E uma terceira estratégia foi colocar em evidência o príncipe Felipe –que tem uma das melhores avaliações em pesquisas de opinião entre a família real– com sua família, composta pela princesa Letícia, uma ex-jornalista televisiva de personalidade forte que renovou e reaproximou a realeza dos espanhóis, e suas duas filhas, que parecem saídas de um catálogo de moda infantil.
Cada vez mais, Felipe e Letízia substituem aos reis em eventos oficiais. Até porque, tirando a cirurgia de quadril a que foi submetido por causa do tombo na África, o rei passou outras quatro vezes pela mesa de operação. Da última, por uma hérnia de disco, ainda está repouso, em uma recuperação que pode durar até seis meses, o que lhe fez cancelar viagens para este semestre.
O que fez crescer comentários de que ele abdique do trono em favor de seu filho, algo que a Casa Real nega rotundamente. Independentemente disso, comentaristas políticos e de monarquia que ao longo da semana passada avaliaram o primeiro ano do tombo na África foram unânimes em afirmar que o pepino maior da queda de popularidade da realeza espanhola passará para as mãos de Felipe, seja quando for.

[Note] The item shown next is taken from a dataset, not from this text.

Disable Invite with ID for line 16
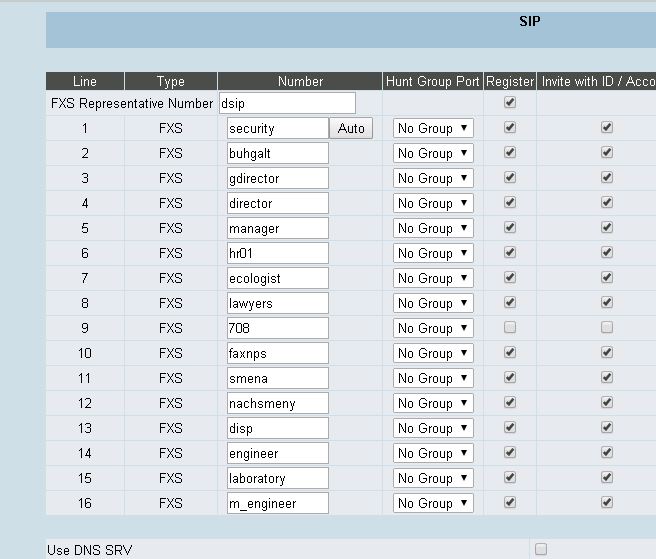The image size is (656, 559). pos(606,503)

Até porque as denúncias de suposta corrupção cometida pelo Duque de Palma, genro do rei, foram o que realmente estremeceu as bases da monarquia na Espanha, combinada com uma profunda crise econômica que motivou manifestantes a questionar os custos de manter uma realeza em um momento de duros cortes de gastos sociais.
A Casa Real ainda aguarda também os desdobramentos do envolvimento com o caso da infanta Cristina, que há duas semanas foi indiciada e oficialmente incluída nas investigações, convocada para o que será a primeira vez que um membro da realeza terá que prestar depoimento à Justiça espanhola.
Quem por enquanto se salva da crise de popularidade é a rainha Sofia, que segundo se comenta por aqui mantém uma relação fria e distante com o rei e sustenta as melhores notas de popularidade de sua família.
Curiosamente, foi ela que, um ano depois, fez nova viagem à África. Mas desta vez foi Juan Carlos 1º que ficou em casa e, em vez de caçar elefantes em Botsuana, a rainha Sofia passou a semana em Moçambique, visitando projetos sociais financiados pelo governo espanhol.
O rei continua de recuperação, não só da cirurgia da hérnia de disco, mas também de um tombo do qual, um ano depois, ainda tenta levantar.